BEGIN Dataset
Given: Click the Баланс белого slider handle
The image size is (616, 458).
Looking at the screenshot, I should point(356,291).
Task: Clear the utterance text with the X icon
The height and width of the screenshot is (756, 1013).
END Dataset
BEGIN Dataset
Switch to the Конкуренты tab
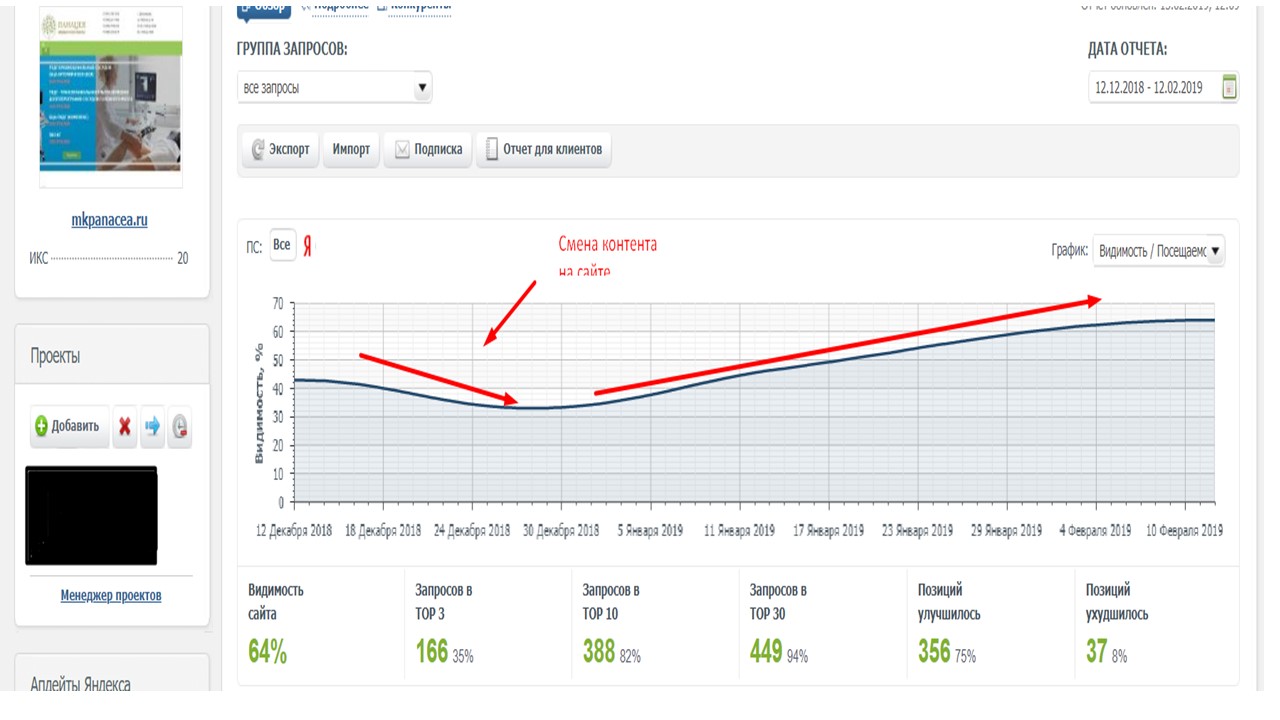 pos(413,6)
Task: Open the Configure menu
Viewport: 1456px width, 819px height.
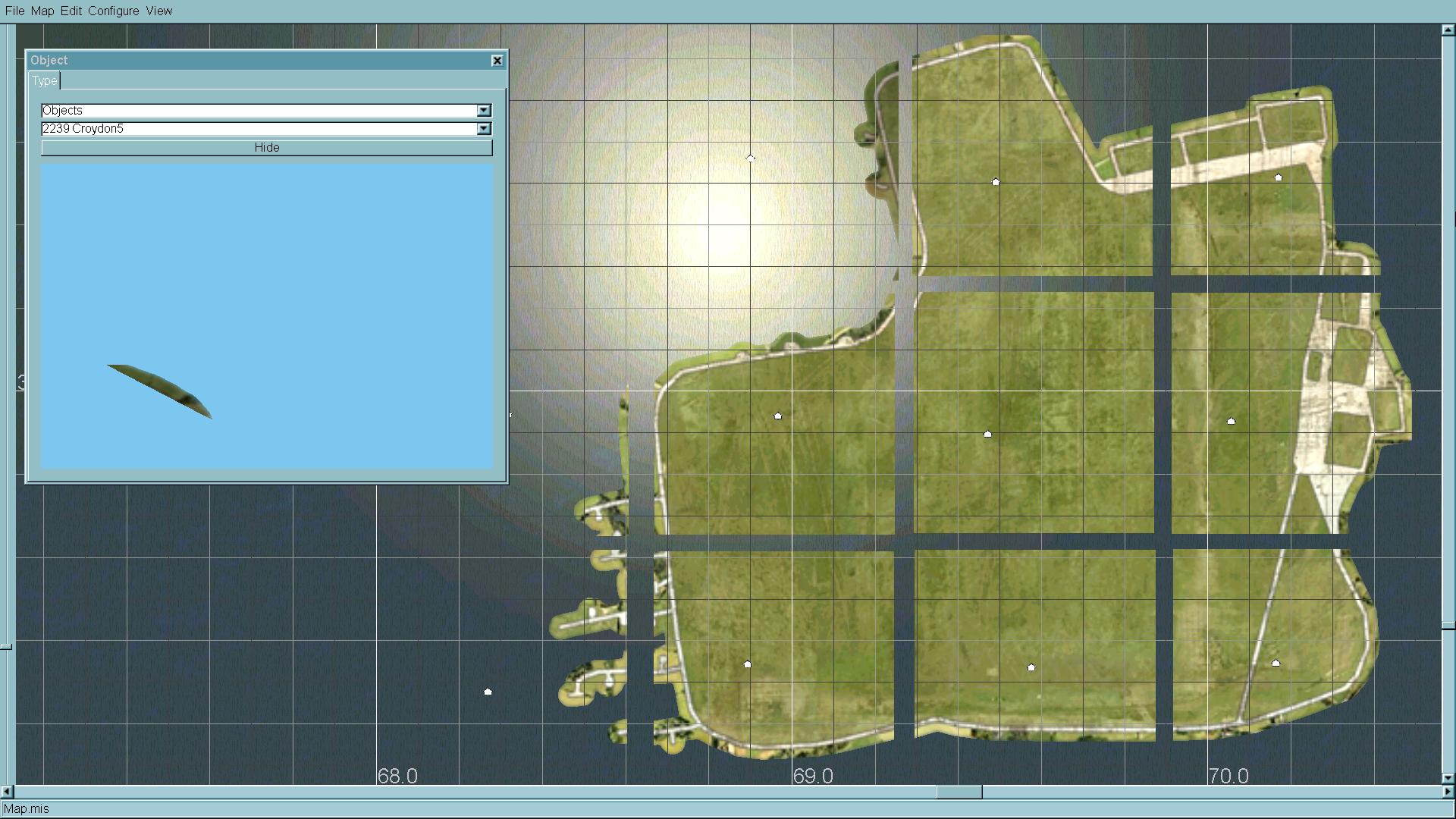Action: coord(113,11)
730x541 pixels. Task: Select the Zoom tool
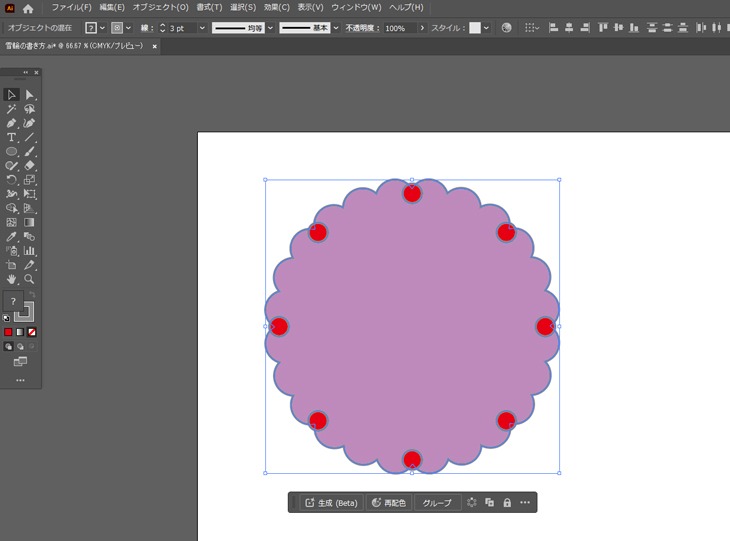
END Dataset
BEGIN Dataset
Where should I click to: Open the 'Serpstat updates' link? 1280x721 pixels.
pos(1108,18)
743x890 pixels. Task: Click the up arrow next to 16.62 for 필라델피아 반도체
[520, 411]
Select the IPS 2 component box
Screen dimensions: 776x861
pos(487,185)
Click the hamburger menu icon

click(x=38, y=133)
END Dataset
**Work required:**
Format the stretch of data from the line containing "Given: Click the Баланс белого slider handle" through the line containing "The height and" as a numbered list, omitting any blank lines.

**Correct output:**
1. Given: Click the Баланс белого slider handle
2. The image size is (616, 458).
3. Looking at the screenshot, I should point(356,291).
4. Task: Clear the utterance text with the X icon
5. The height and width of the screenshot is (756, 1013).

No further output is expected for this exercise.